Getting Inputs from the Caller
So how can the IVR system gather information quickly and efficiently? A common method of accepting inputs from the caller is via DTMF tones. This is a simple and robust technique but it is very cumbersome. Everyone is familiar with the annoying experience of listening to a long menu with multiple choices and then continuing “falling” to an even longer submenu.
Since IVR needs to communicate over the phone with humans and not with machines, the most natural method would be for the IVR system to establish a speech channel and not a data channel. Exactly for this purpose Automatic Speech Recognition (ASR) systems where created. So, if this is a good concept why aren’t everybody using it all the time ?
Practical Implementation Issues with ASR
A practically concern with ASR systems is the non-accurate interpretation of the caller’s speech. There are three main reasons that reduce the accuracy of ASR systems:
- Ambient Noise. In many cases the caller is calling from a noisy environment and the ambient noise is reducing the accuracy of speech recognition engines. You can read more on cancelling ambient noise.
- Accent. Not all ASR systems are able to efficiently interpret different accents. Vendors of ASR systems keep improving their engines, sometimes by adding vertical solutions – i.e. solutions that are tuned for specific market segments.
- Network quality. Low network quality is causing interruptions in the audio signal that impact the ability for proper speech recognition.

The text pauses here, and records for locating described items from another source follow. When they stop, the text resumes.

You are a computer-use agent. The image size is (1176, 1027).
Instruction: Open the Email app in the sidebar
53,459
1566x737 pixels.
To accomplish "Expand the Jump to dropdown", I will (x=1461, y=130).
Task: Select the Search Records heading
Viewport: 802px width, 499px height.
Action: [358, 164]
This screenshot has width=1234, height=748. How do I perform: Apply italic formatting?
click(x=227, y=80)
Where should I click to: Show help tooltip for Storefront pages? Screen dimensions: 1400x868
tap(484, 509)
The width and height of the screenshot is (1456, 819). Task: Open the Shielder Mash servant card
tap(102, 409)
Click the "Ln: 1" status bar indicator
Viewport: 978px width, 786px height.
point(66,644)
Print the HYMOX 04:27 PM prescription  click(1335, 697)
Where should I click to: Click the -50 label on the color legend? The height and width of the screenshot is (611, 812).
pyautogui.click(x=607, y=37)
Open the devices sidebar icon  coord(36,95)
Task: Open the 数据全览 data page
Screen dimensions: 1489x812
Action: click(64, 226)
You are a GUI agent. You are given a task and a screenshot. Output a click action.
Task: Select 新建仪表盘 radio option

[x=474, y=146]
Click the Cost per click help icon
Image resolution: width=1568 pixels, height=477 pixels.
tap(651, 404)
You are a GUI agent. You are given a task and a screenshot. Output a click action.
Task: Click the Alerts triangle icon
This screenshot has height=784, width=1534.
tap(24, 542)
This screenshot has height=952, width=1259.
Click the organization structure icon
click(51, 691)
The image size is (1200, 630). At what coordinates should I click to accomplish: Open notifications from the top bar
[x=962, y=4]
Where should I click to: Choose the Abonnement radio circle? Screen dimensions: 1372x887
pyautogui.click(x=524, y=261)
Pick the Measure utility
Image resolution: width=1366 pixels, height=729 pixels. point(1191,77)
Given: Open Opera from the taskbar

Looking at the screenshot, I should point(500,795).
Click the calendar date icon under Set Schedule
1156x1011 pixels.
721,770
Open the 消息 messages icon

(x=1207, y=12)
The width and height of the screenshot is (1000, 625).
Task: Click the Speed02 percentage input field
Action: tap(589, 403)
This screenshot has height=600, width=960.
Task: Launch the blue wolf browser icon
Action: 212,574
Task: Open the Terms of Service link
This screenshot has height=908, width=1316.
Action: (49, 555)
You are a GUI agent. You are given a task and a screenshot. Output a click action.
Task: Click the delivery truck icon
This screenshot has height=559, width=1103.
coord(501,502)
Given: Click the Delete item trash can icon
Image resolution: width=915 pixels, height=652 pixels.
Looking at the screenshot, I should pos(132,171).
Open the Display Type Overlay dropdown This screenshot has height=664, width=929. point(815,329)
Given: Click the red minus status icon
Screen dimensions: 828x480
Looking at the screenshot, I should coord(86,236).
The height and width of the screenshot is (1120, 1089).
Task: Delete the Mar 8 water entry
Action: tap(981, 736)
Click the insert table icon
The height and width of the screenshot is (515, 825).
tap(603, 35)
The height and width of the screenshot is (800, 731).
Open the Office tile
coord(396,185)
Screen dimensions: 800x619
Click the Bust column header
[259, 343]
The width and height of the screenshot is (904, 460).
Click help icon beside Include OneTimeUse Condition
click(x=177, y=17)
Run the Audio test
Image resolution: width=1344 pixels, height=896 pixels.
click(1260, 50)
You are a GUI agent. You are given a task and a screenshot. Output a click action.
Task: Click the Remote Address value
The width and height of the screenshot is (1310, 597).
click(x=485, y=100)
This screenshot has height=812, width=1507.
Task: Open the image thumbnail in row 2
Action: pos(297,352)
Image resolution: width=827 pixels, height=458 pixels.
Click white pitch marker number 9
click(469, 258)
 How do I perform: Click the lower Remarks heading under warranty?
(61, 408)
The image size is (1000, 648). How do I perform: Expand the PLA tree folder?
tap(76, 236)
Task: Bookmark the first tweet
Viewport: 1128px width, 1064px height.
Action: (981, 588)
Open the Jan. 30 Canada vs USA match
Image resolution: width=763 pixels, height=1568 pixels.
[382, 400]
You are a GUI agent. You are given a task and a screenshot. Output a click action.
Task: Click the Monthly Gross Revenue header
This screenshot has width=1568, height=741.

Practical Ways for Improving ASR Accuracy
Improving Audio Signal
Integrate a solution that will actively analyze the audio signal and improve it before it reaches the speech recognition engine. This solution should take care of issues like ambient noise, network jitter, etc. The following post elaborates on factors for VoIP quality like bandwidth, quality of service (QoS)etc.
Keep Monitoring
Remember, this is never a one-time effort. You must invest in the right technology/tools that constantly monitor the quality of the network & audio signal and alert you on any issues that arise from time to time. In many cases problems may appear only from time to time and therefore you should have 24×7 monitoring.